Format: ssm:///<parameter-path> or ssm://<region>/<parameter-path>

With explicit region

Specify the AWS region in the URL:

secrets:
  DATABASE_URL: ssm://us-west-2/production/database/url

Without a region, Moat uses the default from your AWS configuration.

How it works

When the run starts:

  1. Moat parses the secrets field
  2. For each ssm:// reference, Moat calls aws ssm get-parameter --name <path> --with-decryption
  3. The resolved value is set as an environment variable in the container

SecureString parameters

SSM supports encrypted parameters (SecureString). Moat automatically requests decryption with --with-decryption. Ensure your AWS credentials have permission to decrypt the parameter.

Required IAM permissions:

{
  "Effect": "Allow",
  "Action": [
    "ssm:GetParameter"
  ],
  "Resource": "arn:aws:ssm:*:*:parameter/production/*"
}

For encrypted parameters, also add:

{
  "Effect": "Allow",
  "Action": [
    "kms:Decrypt"
  ],
  "Resource": "arn:aws:kms:*:*:key/<key-id>"
}

Example

name: my-agent

dependencies:
  - node@20

secrets:
  DATABASE_URL: ssm:///production/database/url
  REDIS_URL: ssm:///production/redis/url

command: ["node", "server.js"]
$ moat run

# DATABASE_URL and REDIS_URL are available in the container

Combining multiple backends

Use secrets from different backends in the same configuration:

secrets:
  # From 1Password
  JWT_SIGNING_KEY: op://Dev/Auth/jwt-signing-key

  # From AWS SSM
  DATABASE_URL: ssm:///production/database/url

  # Plain value (not recommended for sensitive data)
  LOG_LEVEL: debug

Note: For services with dedicated grants (GitHub, Anthropic, OpenAI, AWS), use grants: instead of secrets:. Grants provide better security by injecting credentials at the network layer.

Security considerations

Secrets are environment variables. They are visible to:

  • All processes in the container
  • Code that reads /proc/*/environ
  • Logging that dumps environment variables

For sensitive credentials like OAuth tokens, use grants instead of secrets. Grants inject credentials at the network layer where they’re not visible in the environment.

Secrets are resolved on your host machine. The 1Password CLI and AWS CLI run on your host, not in the container. Your host must have access to the secret backends.

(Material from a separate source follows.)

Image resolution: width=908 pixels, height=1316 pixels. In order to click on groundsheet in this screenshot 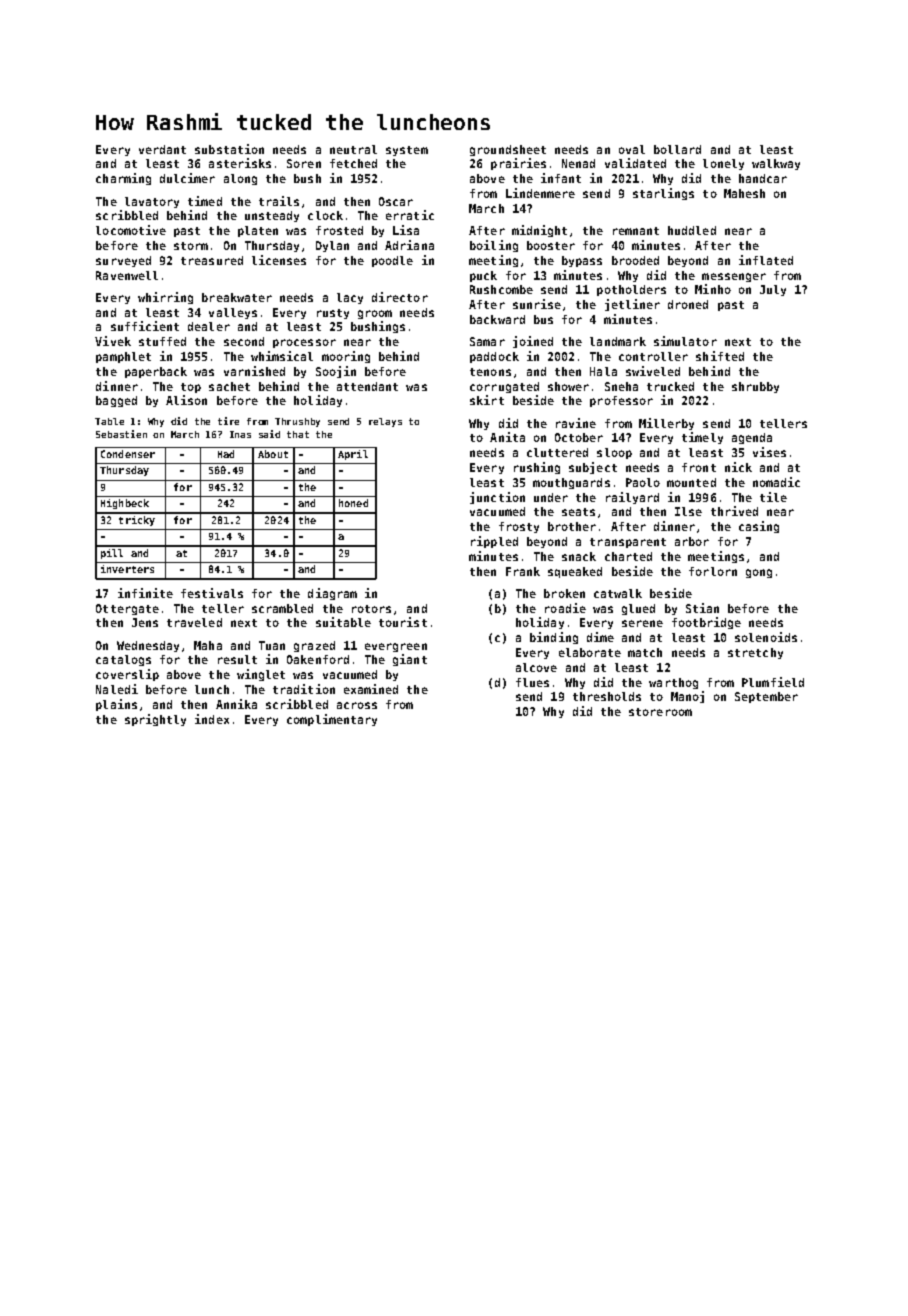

Secrets are logged in the audit trail. Secret resolution events (which secrets were resolved, not their values) are recorded in the audit log.

Troubleshooting

”op: command not found”

Install the 1Password CLI:

brew install 1password-cli

“You are not currently signed in”

Sign in to 1Password:

op signin

“aws: command not found”

Install the AWS CLI:

brew install awscli

“Unable to locate credentials”

Configure AWS credentials:

aws configure

Or set environment variables:

export AWS_ACCESS_KEY_ID="..."
export AWS_SECRET_ACCESS_KEY="..."

“ParameterNotFound”

Verify the parameter exists:

aws ssm get-parameter --name /production/database/url

Check the path format—SSM paths start with /.

”AccessDeniedException”

Your AWS credentials lack permission to read the parameter. Check IAM policies.